Along about this time her mom’s new boyfriend decides to move in. He’s good with the kids, and Mia finds herself drawn to him. He encourages her in her (limited) ambitions. As tough as Mia appears, she has soft spots in her soul for those that seem to be abused. This includes animals. When she sees a white, emaciated horse chained to a granite post, she tries to break the chain and free the horse. This leads to a near gang rape.
Mia is played by an untested, amateur that director Andrea Arnold discovered hanging out on a train platform. Of course, what else. Katie Jarvis has a wild, feral screen presence and fills the role with energy and vulnerability. Michael Fassbender, who plays the mom’s boyfriend, is shown here in a purposefully enigmatic role. Is he the savior father figure that Mia so desperately needs, or is he an abusive and philandering predator?
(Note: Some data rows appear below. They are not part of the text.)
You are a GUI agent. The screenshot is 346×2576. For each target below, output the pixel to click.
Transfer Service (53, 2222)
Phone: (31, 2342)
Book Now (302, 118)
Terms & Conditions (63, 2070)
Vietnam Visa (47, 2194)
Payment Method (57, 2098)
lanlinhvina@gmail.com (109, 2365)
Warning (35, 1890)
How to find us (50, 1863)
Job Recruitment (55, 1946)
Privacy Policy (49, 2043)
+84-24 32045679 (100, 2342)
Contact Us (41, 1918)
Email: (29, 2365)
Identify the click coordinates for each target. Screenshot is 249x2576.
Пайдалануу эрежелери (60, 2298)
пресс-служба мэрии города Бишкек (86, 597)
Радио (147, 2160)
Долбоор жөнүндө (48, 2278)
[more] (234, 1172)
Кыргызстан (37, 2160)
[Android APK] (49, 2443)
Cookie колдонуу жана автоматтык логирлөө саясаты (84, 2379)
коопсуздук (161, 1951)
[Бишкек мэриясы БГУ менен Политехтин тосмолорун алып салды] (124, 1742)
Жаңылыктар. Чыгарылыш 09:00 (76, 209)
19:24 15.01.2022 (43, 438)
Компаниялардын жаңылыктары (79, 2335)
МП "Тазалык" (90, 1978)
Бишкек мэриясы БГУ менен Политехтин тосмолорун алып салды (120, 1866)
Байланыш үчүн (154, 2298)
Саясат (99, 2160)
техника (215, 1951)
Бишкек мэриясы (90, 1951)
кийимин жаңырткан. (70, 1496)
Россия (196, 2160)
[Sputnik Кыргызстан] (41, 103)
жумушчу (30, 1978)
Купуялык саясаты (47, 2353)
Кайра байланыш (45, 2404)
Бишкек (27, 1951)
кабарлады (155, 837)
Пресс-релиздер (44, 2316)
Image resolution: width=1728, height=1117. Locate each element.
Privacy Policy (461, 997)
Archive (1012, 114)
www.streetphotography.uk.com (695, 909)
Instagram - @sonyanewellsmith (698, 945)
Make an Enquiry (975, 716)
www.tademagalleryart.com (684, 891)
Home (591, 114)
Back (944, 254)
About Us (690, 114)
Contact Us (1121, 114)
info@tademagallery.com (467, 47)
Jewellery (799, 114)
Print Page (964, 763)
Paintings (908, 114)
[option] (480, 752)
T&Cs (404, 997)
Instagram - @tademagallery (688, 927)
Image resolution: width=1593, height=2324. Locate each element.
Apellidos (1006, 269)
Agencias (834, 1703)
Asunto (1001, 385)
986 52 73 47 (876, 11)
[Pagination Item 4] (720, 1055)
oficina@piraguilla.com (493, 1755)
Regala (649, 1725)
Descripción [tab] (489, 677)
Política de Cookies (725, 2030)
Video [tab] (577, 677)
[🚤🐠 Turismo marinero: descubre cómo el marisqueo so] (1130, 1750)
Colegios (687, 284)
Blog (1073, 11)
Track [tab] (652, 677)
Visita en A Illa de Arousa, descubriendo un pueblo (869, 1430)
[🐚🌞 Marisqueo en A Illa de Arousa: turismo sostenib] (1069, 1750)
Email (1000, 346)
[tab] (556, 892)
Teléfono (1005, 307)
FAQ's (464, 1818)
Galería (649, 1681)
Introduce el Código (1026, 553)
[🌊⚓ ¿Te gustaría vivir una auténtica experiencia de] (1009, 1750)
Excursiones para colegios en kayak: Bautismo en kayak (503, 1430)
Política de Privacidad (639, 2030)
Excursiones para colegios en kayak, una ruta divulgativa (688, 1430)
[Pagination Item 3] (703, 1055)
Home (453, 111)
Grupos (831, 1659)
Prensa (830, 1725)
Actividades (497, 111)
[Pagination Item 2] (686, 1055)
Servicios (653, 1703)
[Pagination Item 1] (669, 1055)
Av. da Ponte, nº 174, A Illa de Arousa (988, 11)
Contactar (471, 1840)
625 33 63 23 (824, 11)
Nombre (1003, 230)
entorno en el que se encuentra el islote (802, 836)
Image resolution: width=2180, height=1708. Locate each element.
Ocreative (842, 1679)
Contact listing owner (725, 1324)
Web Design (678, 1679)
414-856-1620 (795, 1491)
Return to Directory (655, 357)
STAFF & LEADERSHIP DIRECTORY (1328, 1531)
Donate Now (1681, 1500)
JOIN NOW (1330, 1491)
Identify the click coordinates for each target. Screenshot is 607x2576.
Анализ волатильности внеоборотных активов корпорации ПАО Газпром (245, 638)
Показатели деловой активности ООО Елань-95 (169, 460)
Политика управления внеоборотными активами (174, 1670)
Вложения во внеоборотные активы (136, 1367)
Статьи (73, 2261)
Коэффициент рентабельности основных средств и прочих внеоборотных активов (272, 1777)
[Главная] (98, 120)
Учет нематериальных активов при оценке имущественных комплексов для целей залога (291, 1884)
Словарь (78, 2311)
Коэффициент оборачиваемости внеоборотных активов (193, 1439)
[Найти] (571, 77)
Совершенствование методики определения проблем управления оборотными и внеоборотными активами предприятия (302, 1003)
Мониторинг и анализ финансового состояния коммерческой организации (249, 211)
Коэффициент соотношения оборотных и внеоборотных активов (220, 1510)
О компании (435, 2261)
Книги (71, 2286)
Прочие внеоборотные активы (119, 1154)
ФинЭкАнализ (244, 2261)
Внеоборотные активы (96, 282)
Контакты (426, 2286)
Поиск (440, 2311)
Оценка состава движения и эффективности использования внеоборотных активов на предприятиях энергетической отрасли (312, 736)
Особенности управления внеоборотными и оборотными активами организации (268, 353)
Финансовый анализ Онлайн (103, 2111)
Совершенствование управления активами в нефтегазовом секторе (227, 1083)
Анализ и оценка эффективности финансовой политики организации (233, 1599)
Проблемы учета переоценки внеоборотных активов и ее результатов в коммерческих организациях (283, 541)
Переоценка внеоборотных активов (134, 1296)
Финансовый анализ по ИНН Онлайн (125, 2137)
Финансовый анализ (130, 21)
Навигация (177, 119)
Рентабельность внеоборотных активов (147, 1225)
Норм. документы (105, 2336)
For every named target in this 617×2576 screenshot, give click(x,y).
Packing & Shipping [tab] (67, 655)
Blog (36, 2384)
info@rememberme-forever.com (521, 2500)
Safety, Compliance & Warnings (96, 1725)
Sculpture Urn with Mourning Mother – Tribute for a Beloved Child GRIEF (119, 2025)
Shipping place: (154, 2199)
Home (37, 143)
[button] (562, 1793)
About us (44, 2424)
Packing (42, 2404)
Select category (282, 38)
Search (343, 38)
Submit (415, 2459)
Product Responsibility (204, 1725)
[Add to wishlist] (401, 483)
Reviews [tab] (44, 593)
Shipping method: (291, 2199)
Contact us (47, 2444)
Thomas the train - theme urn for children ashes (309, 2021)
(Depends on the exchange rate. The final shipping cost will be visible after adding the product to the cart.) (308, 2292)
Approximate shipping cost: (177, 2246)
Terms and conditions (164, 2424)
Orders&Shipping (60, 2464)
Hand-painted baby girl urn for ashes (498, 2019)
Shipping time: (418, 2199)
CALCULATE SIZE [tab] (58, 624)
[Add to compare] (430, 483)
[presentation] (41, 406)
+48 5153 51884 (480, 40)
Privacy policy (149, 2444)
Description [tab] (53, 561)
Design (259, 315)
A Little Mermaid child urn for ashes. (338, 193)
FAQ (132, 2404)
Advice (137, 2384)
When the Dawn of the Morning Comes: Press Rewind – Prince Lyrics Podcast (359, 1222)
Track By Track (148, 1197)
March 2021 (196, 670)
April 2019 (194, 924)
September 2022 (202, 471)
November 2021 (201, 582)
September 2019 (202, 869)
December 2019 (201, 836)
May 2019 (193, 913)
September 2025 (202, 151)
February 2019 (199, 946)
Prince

There is an interlude in the film where it seems that all will be redeemed, as the foursome take a trip to a river in the country. On the way, Mia rides in the back seat with her eyes closed, nodding her head to Connor’s”favorite all-time” song: A Bobby Womack rendition of a classic soul piece. Mia and Connor catch a fish bare handed. Connor again encourages Mia to enter the dance auditions which she hopes is her way out. It turns out to be just an audition for strippers.
Andrea Arnolds film is raw, and tough offering only rare glimmers of hope. One of which Mia takes. Maybe it will be her salvation. Or maybe she’ll just be following in her mother’s footsteps.